● Required action
Copy out only those lines running from the line with "Task: Split the clip with the scissors tool" to the end of the listing, keeping each one exactly as it is.

● Data provided
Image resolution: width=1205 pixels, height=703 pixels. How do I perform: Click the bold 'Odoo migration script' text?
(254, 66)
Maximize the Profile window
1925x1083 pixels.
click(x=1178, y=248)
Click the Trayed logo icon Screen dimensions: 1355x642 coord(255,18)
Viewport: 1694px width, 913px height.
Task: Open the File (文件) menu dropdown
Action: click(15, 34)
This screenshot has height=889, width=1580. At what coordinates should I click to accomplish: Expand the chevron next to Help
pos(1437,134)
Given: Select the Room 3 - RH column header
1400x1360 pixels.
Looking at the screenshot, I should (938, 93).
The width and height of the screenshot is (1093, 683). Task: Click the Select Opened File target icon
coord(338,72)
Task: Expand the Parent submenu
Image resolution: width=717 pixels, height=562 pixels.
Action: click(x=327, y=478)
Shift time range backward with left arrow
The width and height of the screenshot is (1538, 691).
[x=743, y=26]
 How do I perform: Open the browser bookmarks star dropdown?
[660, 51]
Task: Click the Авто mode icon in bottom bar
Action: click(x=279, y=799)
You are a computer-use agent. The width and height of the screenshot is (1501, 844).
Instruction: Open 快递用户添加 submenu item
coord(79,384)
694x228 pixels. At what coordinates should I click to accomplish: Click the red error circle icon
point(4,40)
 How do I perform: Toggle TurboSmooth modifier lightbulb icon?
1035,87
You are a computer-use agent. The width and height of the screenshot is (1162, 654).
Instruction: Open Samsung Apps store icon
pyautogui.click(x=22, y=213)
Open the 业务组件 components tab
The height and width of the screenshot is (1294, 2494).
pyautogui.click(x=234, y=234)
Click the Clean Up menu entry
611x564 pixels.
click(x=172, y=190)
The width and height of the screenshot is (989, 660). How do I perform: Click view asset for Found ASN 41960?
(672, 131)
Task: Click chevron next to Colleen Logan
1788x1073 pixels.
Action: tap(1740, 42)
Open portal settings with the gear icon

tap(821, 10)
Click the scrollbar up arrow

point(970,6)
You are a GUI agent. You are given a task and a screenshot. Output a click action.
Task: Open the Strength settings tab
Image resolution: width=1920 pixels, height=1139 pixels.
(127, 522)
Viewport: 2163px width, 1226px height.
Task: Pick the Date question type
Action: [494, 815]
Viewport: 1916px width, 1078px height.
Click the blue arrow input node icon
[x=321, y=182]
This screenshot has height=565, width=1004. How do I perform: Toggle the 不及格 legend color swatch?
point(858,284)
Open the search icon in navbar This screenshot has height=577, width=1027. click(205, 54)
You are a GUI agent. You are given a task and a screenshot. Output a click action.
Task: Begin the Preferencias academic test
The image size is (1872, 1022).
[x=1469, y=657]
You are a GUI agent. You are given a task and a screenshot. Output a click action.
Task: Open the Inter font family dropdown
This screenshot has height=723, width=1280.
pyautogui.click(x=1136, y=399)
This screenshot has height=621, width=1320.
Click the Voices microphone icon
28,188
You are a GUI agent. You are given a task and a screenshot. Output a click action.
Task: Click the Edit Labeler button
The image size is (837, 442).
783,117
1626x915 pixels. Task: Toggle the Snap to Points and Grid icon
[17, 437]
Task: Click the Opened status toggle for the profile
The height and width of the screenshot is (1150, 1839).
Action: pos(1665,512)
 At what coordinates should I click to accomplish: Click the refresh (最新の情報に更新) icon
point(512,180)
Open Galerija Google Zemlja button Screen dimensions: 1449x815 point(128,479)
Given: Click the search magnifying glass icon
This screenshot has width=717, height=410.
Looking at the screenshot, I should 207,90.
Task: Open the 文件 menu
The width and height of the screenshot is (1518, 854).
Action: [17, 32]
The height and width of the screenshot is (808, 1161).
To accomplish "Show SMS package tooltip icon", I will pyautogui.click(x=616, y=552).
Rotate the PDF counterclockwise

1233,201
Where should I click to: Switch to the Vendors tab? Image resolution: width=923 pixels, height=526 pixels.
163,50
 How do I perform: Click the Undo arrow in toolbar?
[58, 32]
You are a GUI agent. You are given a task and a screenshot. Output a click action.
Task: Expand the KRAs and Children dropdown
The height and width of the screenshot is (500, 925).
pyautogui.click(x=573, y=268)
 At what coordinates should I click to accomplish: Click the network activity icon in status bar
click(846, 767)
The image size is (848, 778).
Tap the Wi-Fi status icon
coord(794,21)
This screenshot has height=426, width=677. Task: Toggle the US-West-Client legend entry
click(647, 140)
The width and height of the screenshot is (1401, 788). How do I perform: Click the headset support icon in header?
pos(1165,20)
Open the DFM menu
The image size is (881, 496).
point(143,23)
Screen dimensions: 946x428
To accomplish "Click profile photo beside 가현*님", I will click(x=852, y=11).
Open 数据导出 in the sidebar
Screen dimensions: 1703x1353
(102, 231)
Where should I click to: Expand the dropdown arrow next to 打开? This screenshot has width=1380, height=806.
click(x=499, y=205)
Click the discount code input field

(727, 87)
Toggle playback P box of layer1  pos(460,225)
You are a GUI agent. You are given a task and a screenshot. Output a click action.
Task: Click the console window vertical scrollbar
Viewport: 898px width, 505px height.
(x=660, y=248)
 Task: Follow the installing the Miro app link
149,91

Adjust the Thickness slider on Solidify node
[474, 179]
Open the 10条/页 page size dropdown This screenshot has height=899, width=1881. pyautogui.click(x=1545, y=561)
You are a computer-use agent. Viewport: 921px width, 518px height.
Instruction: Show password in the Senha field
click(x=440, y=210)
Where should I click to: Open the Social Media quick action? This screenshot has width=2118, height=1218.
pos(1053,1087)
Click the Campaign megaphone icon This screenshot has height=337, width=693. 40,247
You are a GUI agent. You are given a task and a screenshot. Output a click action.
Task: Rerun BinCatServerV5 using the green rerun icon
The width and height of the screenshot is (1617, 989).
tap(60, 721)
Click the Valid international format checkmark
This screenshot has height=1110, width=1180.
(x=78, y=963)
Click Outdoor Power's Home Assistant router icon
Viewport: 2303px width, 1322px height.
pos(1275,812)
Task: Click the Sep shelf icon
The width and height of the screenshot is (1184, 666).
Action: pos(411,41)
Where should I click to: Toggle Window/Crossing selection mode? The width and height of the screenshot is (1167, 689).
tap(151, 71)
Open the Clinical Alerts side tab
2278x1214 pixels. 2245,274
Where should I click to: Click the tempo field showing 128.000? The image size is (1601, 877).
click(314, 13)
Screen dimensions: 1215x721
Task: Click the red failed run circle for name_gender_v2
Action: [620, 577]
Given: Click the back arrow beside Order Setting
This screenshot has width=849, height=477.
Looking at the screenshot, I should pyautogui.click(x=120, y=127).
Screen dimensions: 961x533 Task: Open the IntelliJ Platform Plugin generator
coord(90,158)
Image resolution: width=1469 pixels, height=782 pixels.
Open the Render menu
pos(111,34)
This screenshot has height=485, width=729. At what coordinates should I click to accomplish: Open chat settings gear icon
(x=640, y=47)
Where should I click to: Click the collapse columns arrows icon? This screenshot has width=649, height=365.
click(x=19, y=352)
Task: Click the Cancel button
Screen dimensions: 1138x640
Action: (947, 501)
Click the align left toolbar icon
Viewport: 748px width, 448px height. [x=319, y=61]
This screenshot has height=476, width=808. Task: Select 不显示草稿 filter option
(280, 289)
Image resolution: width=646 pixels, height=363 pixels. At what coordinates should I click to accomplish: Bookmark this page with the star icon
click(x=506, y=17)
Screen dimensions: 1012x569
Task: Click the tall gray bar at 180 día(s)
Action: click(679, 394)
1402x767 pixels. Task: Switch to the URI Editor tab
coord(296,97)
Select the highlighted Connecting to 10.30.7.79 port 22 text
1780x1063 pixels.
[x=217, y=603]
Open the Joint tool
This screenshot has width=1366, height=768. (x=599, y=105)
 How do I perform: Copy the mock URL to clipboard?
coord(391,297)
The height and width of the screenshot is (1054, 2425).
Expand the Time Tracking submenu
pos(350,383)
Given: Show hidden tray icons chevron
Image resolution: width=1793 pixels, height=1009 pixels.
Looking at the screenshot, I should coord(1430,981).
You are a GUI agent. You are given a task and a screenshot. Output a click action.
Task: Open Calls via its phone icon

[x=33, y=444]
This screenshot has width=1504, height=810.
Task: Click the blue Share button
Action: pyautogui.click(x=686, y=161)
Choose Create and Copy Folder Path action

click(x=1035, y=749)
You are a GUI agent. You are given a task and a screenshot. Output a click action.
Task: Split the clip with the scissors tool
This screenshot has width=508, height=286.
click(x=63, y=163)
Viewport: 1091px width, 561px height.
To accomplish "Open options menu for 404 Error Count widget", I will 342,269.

● Task answer
Task: Split the clip with the scissors tool
This screenshot has width=508, height=286.
click(x=63, y=163)
Viewport: 1091px width, 561px height.
To accomplish "Open options menu for 404 Error Count widget", I will 342,269.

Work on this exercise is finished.